For almost two decades, European and North American guidelines recommended treating patients with symptoms of myocardial ischemia and new (or presumed new) LBBB as having acute STEMI. However, a growing body of evidence demonstrated that this approach resulted in an unacceptably high rate of unnecessary angiographies. Therefore, guidelines now advise that new (or presumed new) LBBB should not be used in isolation as a diagnostic criterion for acute myocardial infarction (O’Gara et al.). Instead, patients with a strong clinical suspicion of ongoing myocardial ischemia—regardless of ECG—should receive treatment similar to those with clear STEMI. This approach applies particularly to patients who remain symptomatic despite initial medical therapy, are hemodynamically unstable, or develop sustained ventricular arrhythmias. Similarly, the 2023 European Society of Cardiology (ESC) guidelines recommend treating patients with LBBB or RBBB and signs or symptoms strongly indicative of ongoing myocardial ischemia as having definitive STEMI, regardless of whether the bundle branch block was previously documented (Byrne et al.).
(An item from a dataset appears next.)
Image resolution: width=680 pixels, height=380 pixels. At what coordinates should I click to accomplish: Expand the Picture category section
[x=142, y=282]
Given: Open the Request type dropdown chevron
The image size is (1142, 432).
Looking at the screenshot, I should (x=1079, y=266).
Sgarbossa criteria for diagnosing acute ischemia in the setting of LBBB
Several ECG criteria have been proposed to diagnose acute myocardial ischemia and infarction in the setting of LBBB. The most useful criteria are the Sgarbossa criteria (Neeland et al.). These criteria are summarized in Figure 7. For a detailed discussion, refer to LBBB and Acute Myocardial Infarction. In summary, no existing criteria demonstrate sufficient sensitivity to reliably detect acute myocardial infarction. Evaluating symptoms, hemodynamic status, and other signs of ischemia provides significantly greater value in guiding treatment decisions.
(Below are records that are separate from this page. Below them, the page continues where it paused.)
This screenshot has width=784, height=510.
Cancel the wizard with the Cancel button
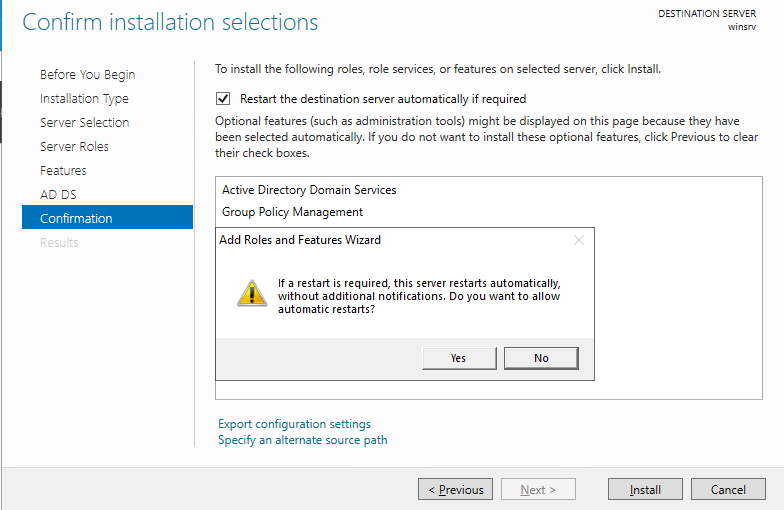[x=728, y=490]
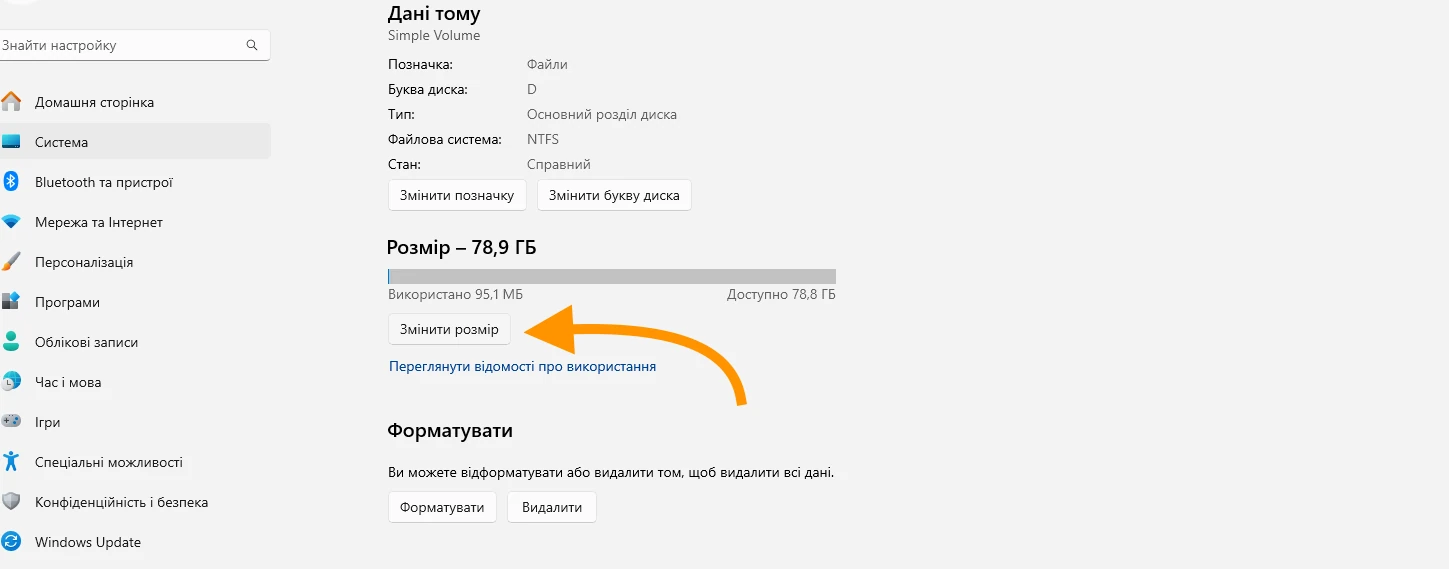Screen dimensions: 1449x569
Task: Click the Персоналізація paintbrush icon
Action: 11,262
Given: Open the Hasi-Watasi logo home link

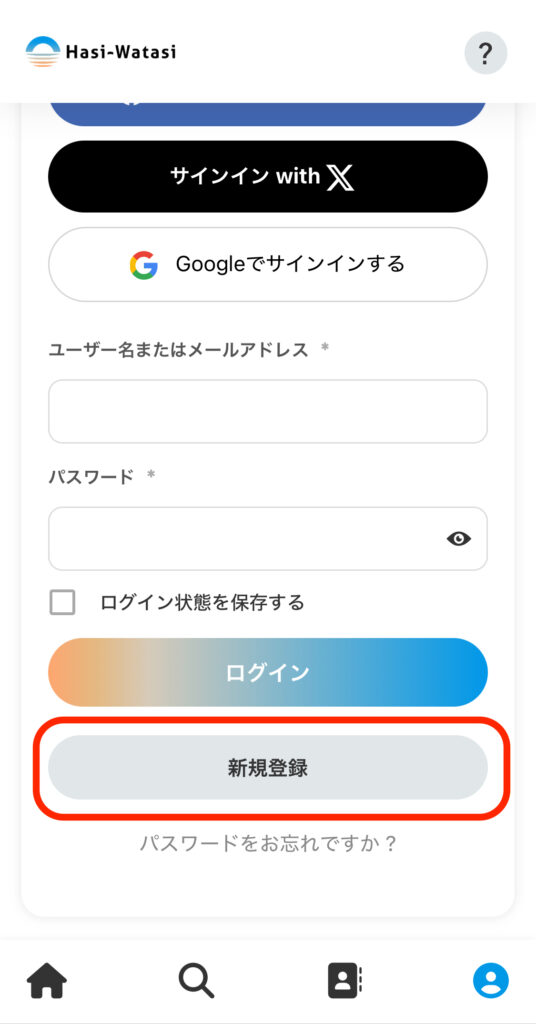Looking at the screenshot, I should pyautogui.click(x=101, y=52).
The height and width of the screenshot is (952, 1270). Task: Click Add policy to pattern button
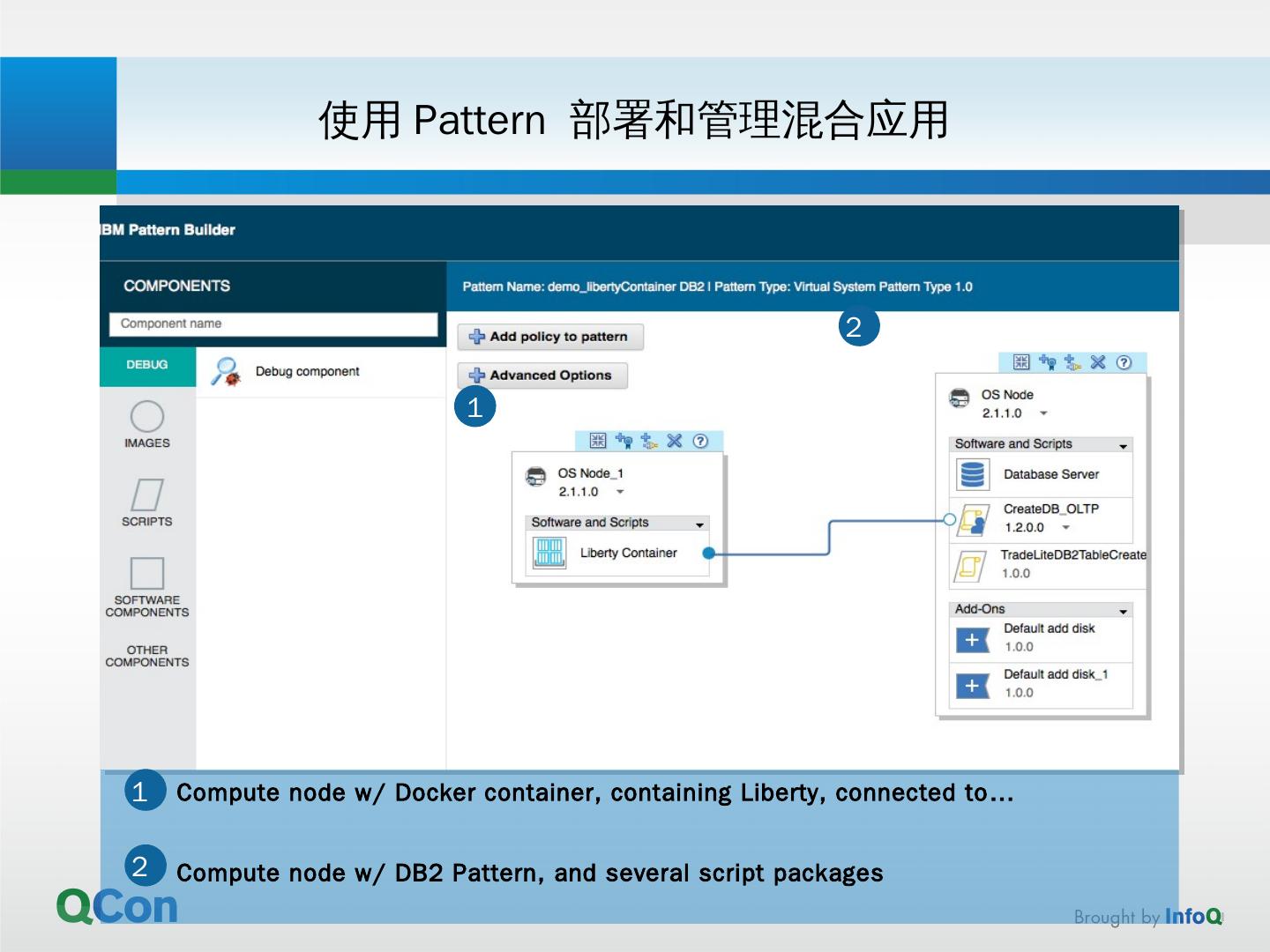tap(549, 337)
Left ventricular hypertrophy and left bundle branch block
Left ventricular hypertrophy (LVH) is characterized by an increase in left ventricular mass. This increased muscle mass can result in slightly prolonged depolarization and repolarization, leading to a mildly increased QRS duration; however, it typically does not reach or exceed 0.12 seconds. Moreover, the QRS morphology in left ventricular hypertrophy may also resemble that of left bundle branch block (particularly incomplete left bundle branch block). It is usually easy to separate the two. In hypertrophy, the septal q-waves (V5, V6, aVL and I) are preserved (or amplified), and the QRS complex has a very large amplitude. In left bundle branch block, the QRS duration is at least 0.12 seconds. Of course, LBBB and LVH may accompany each other.
Incomplete left bundle branch block (LBBB)
Incomplete left bundle branch block is less common than the complete form. In this condition, conduction through the left bundle branch is preserved but occurs at a reduced capacity compared to a normal bundle branch. Thus, the initial depolarization of the left ventricle occurs via impulses spreading from the right ventricle, but after a while, the impulse passes the block in the left bundle branch and executes the remained of ventricular depolarization normally. Hence, the initial QRS complex resembles left bundle branch block but QRS duration is <0.12 seconds. Incomplete left bundle branch blocks tend to progress to complete bundle branch blocks.
- QRS duration >0,10 and < 0,12 seconds.
- R-wave peak time ≥0,06 seconds in i V5, V6.
- Absence of normal septal q-wave in V5, V6, I and aVL.
- Notched ascending limb of R-wave in V5, V6, aVL and I.